Dans une aussi grave conjoncture, l’autorité préfectorale, après en avoir référé par voie télégraphique au ministre de l’intérieur, prit le sage parti de vider totalement le pénitencier, eu évacuant, dans la matinée du 15 sur l’ancien couvent de Saint-François, très avantageusement situé sur les bords du Cher, à trois kilomètres environ de la ville, les détenus restants, l’administration, les sœurs et les gardiens. Cependant le pauvre guichetier, homme vigoureux, demeuré le dernier à son poste, et dont la femme avait succombé la veille, devint malade à son tour, et mourut dans sa famille à cinq lieues d’ici. Le malheureux gardien, chef très assidu à ses fonctions, eut le même sort dans la nuit du 15 au 16. Deux des cinq bonnes et dignes sœurs qui étaient encore toutes saines et sauves le même jour, en arrivant à Saint-François, tombèrent malades dans la soirée, et moururent le lendemain à l’hospice général où elles avaient été transportées. Enfin, deux jeunes détenus, de dix et de quinze ans, parmi ceux évacués sur Saint-François, furent aussi atteints le 18, mais moins gravement, et, transportés à l’hôpital, ils en sortirent heureusement guéris huit jours après.

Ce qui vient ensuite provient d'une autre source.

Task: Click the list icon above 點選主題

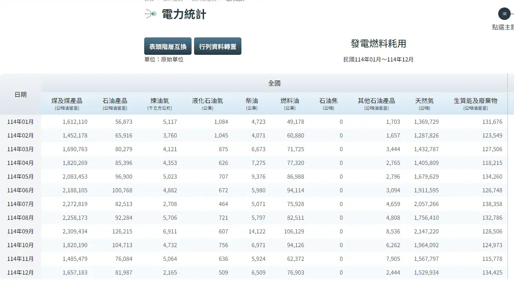Action: click(504, 14)
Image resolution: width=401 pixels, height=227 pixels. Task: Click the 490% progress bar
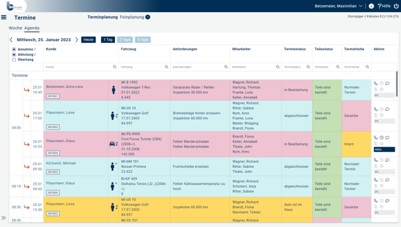(x=384, y=150)
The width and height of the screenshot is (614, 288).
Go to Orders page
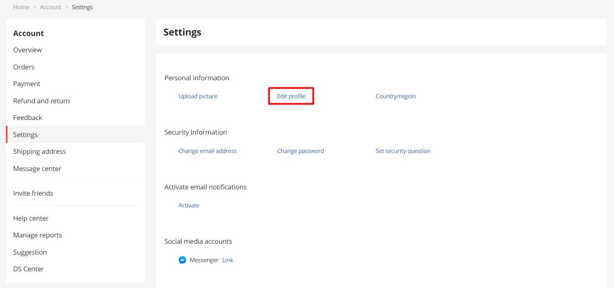(24, 67)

Parmi les particularités les plus remarquables qui signalèrent ce désastre, il faut noter, et il paraît certain que, sur une quinzaine de détenus mis en liberté par anticipation le premier et le second jour, en vertu des ordres du procureur de la république, plusieurs succombèrent çà et là, soit en différents lieux voisins où ils se rendirent, soit à l’hôpital où ils furent forcés d’entrer. Il en est un certain nombre dont on n’a pu suivre les traces, et dont on ignore le sort définitif. On en cite un qui n’était au pénitencier accidentellement, et par faute de papiers, que depuis six heures seulement, et qui n’en fut pas moins atteint par la cause morbifique à laquelle il succomba le lendemain à six lieues de Tours. On a même fait la remarque que généralement l’épidémie a frappé les premiers ceux qui étaient détenus depuis moins longtemps.

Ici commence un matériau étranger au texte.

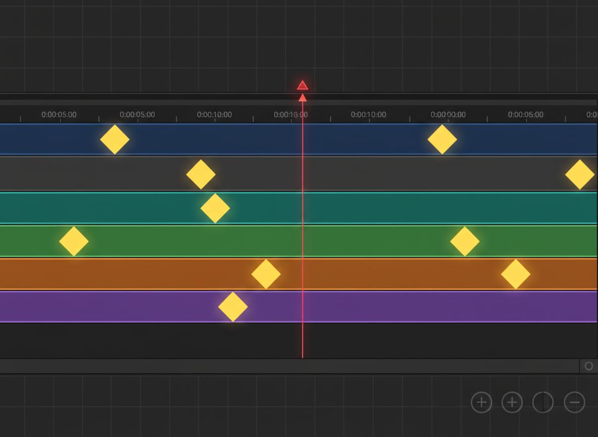Click the 0:00:00:00 label on the time ruler
This screenshot has height=437, width=598.
coord(448,115)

En résumé, 77 détenus furent atteints par la maladie, dont 38 reçus à l’ambulance de Grammont, et 39 à l’hôpital ; sur ce nombre, 62 moururent et 15 seulement guérirent. J’ai déjà dit que trois gardiens sur six, parmi lesquels le gardien chef, la femme de l’un d’eux, la domestique et la petite fille du directeur, avaient été saisis par le mal. Aucune de ces six personnes ne put être sauvée ; elles succombèrent toutes ; l’enfant seule, âgée de trois ou quatre ans, ne succomba que le dixième jour. On se souvient aussi que la première victime avait été la domestique de l’aumônier, femme d’ailleurs déjà depuis longtemps valétudinaire [4]. Ajoutons qu’une jeune fille de dix-huit ans, nommée Pessard, lingère, qui avait travaillé de son état chez le directeur pendant les deux jours qui précédèrent l’invasion, c’est-à-dire le mercredi et le jeudi, sans avoir communiqué toutefois avec l’intérieur du pénitencier, fut atteinte chez elle, rue des Huit-Pics, le samedi suivant, et mourut le dimanche.

Tel est le récit succinct, mais fidèle, d’un des plus tristes épisodes des cruels ravages produits en France par l’épidémie cholérique de 1849.

Notes

[1Ce récit est établi par le docteur Haime, médecin en chef des prisons, professeur de pathologie interne à l’École de médecine de Tours. Il est tiré du Bulletin de l’Académie nationale de médecine, 1848-1849, qui indique en introduction : « Un événement d’une extrême gravité non pas sans exemple pourtant dans les annales des épidémies, mais lequel est de nature à impressionner vivement les esprits, et qui a eu un grand retentissement, vient de se passer au pénitencier de Tours ». Les illustrations proviennent des fonds des archives départementales de Touraine.

[2Le terme « ambulance » désigne ici un établissement hospitalier temporaire.

[3Tapissière : voiture légère ouverte de tous côtés qui sert principalement au transport des meubles.

[4Valétudinaire : qui est souvent malade.